1. The Raft of the Medusa
The Raft of the Medusa is a work by Théodore Géricault dating from the 19th century. Today considered as an icon of romanticism, this painting was inspired by a real historical event: the sinking of the French frigate La Méduse in 1816, bound to colonize Senegal. A true nightmare in the heart of the Atlantic Ocean. After a terrible storm, 150 men were abandoned to their fate on a makeshift raft governed by despair and madness. Géricault's brushstrokes reflect the darker side of humanity by capturing the animality and distress that appears in the men who kill one another.
Photo credit: Imágenes por Temas on Visualhunt.com / CC BY-ND
2. The Cheat with the Ace of Diamonds
Three temptations for one man: wine, gambling and lust. A recurring theme of the time that is represented in this 1639 painting by Georges de la Tour. This painting must be interpreted as a warning against these three very common temptations which went against the moral standards of the period. Faithful to Caravaggio, de la Tour plays with light and this work is reminiscent of The Cardsharps, painted in the previous century.
Photo credit: little.honeycomb on VisualHunt.com / CC BY-NC-SA
3. Psyche Revived by Cupid's Kiss
Who can remain indifferent when faced with this sculpture, a true ode to love which can only inspire romanticism and tenderness. The neo-classical Italian master Antonio Canova evokes the story of Psyche revived by a kiss from Cupid. This masterpiece is characterized by a reunion between Cupid descending from heaven and Psyche rising to him. The work is of a particular beauty and is enhanced by its strategic position in the museum.

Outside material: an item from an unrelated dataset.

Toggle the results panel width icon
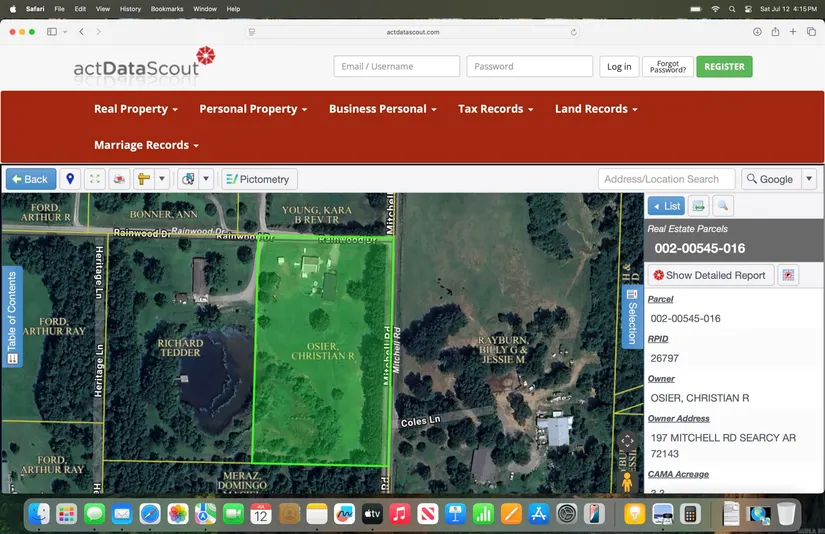Screen dimensions: 825x534 (699, 206)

Photo credit: Beulu on Visual hunt / CC BY-NC-ND
4. The battle of David and Goliath
This painting on slate was created in response to a topic oft-debated by scholars and artists of the time: painting or sculpture, which of these two arts is the finest? At the beginning of the second half of the 16th century, Volterra decided to create this work inspired by a drawing by Michelangelo. He demonstrated that painting could rival sculpture by painting both sides of the slate. Almost two centuries later, this painting was offered to Louis XIV with a gilded wooden pedestal that allowed the painting to turn on itself. Today, this masterpiece is not displayed on the wall, it is free standing on a raised, golden colour pedestal allowing visitors to fully view the masterpiece in the ‘Grande Galerie’.

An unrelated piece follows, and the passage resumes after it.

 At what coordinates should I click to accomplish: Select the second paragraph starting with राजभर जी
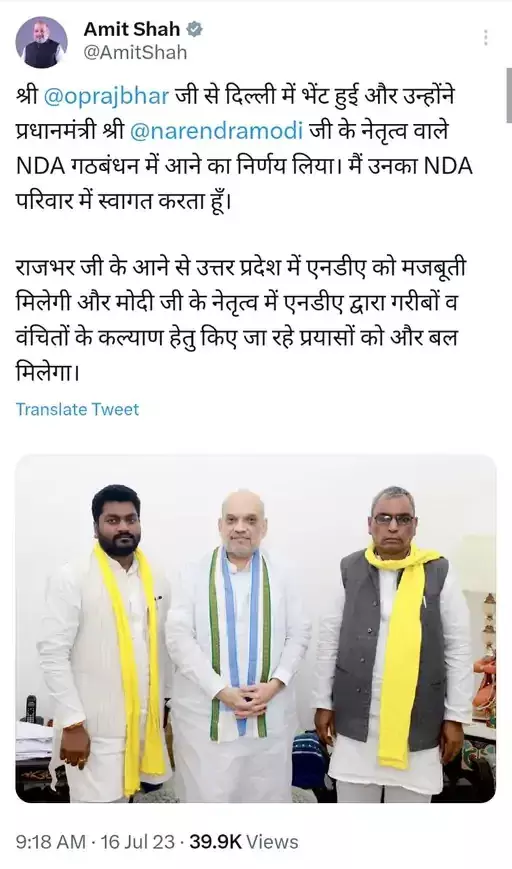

Photo credit: jean louis mazieres on Visual Hunt / CC BY-NC-SA
5. Venus de Milo
Every spectator succumbs to the strange charm of this monumental, armless Venus. This fascinating sculpture was discovered on the island of Milos (hence its title) in Greece in 1820 and was offered to Louis XVIII who very quickly donated it to the Louvre. This armless and nameless sculpture exudes mystery and piques one's curiosity. A symbol of classical beauty, the features of her face perfectly respect the criteria of ancient Greek sculpture but her body moving in an almost sensual manner goes far beyond.